Problem set »
1/ Please reproduce the passage of the article on FDA clinical trial guidance starting at "During the COVID-19" and ending at "to the guidance.".
2/ From the article on FDA clinical trial guidance, list the alternatives to in-person site visits that the guidance gives as examples.
___ Excerpt provided ___
FDA Provides Welcome Guidance for Clinical Trials During COVID-19


The FDA Guidance on Conduct of Clinical Trials of Medical Products During COVID-19 Pandemic, released Wednesday, are “a really good first step in ensuring that clinical trials continue with minimum disruption,” according to Jim Kremidas, executive director of the Association of Clinical Research Professionals (ACRP).

As the guidance says, the Food and Drug Administration (FDA) recognizes that the COVID-19 pandemic may affect the conduct of clinical trials. Challenges may be caused by quarantines, site closures, travel limitations, supply chain interruptions, or other issues, including infections of site personnel or trial participants.

Those challenges may make it difficult to meet protocol-specified procedures, including administering or using the investigational product or adhering to protocol-mandated visits and laboratory or diagnostic testing. Consequently, there may be unavoidable protocol deviations because of COVID-19 illness or control measures.

Already, ACRP members have reported challenges enrolling patients in new trials and reluctance among existing patients to keep their appointments. Clinicians put patient safety first, but “there’s confusion about how to do that,” Kremidas says.

“The FDA released this guidance to emphasize that at all times, patients’ safety should continue to be at the forefront of considerations. We want to support the continuance of these clinical trials in compliance with good clinical practice and minimizing risks to trial integrity, while also safeguarding the health and well-being of study participants,” Anand Shah, M.D., FDA Deputy Commissioner for Medical and Scientific Affairs, said in a statement.

During the COVID-19 pandemic, the new FDA guidelines allow clinicians to alter the ways in which they see patients who have, or are at risk of contracting, COVID-19. They let certain changes be made without Institutional Review Board (IRB) approval. For example, virtual visits, phone contact, or alternate assessment locations – such as local labs or imaging centers – may be arranged, and “may be sufficient to assure the safety of trial participants,” according to the guidance.

In that regard, the ACRP reminds in a blog series, “Care should be taken that any remote monitoring activities implemented are proportionate to the risks identified, and that they should not place any extra burden on clinical trial sites.” Using centralized monitoring tools that already are in place, and that don’t require addition, sophisticated analytical tools, is one example.  

If trial participants no longer have access to the investigational product or site, they may need additional safety monitoring to assess any effects related to the withdrawal of the investigational treatment.
___ Source information ___
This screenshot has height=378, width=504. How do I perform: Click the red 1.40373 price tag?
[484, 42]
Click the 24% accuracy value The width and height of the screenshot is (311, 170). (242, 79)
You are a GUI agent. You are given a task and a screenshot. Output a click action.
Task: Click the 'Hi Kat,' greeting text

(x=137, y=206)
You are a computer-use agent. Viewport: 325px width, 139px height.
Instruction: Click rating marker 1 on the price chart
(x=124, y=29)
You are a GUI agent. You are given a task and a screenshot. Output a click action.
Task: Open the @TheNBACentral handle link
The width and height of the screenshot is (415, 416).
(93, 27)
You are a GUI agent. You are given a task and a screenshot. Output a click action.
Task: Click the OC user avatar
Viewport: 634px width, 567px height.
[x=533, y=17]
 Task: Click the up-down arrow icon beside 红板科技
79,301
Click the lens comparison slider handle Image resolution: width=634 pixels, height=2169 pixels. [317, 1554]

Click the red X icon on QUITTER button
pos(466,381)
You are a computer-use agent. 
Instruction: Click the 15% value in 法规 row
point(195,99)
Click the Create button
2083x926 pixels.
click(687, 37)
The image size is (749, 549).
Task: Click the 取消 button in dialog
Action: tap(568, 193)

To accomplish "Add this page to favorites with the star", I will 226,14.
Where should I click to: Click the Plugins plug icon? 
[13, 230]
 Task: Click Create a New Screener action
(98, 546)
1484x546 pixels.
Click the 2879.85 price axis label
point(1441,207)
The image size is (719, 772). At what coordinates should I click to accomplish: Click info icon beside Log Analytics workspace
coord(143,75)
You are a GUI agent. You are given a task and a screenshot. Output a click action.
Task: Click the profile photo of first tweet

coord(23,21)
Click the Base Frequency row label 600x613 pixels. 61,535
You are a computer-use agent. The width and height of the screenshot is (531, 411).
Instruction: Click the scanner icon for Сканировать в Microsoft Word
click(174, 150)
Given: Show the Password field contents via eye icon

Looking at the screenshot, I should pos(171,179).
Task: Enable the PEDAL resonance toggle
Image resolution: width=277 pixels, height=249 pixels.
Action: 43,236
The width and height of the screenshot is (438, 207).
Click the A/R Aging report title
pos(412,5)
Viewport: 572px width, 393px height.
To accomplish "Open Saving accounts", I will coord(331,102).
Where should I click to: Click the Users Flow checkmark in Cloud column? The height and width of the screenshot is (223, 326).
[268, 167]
___
Task-by-task solutions »
1/
During the COVID-19 pandemic, the new FDA guidelines allow clinicians to alter the ways in which they see patients who have, or are at risk of contracting, COVID-19. They let certain changes be made without Institutional Review Board (IRB) approval. For example, virtual visits, phone contact, or alternate assessment locations – such as local labs or imaging centers – may be arranged, and “may be sufficient to assure the safety of trial participants,” according to the guidance.

2/
- Virtual visits
- Phone contact
- Alternate assessment locations, such as local labs or imaging centers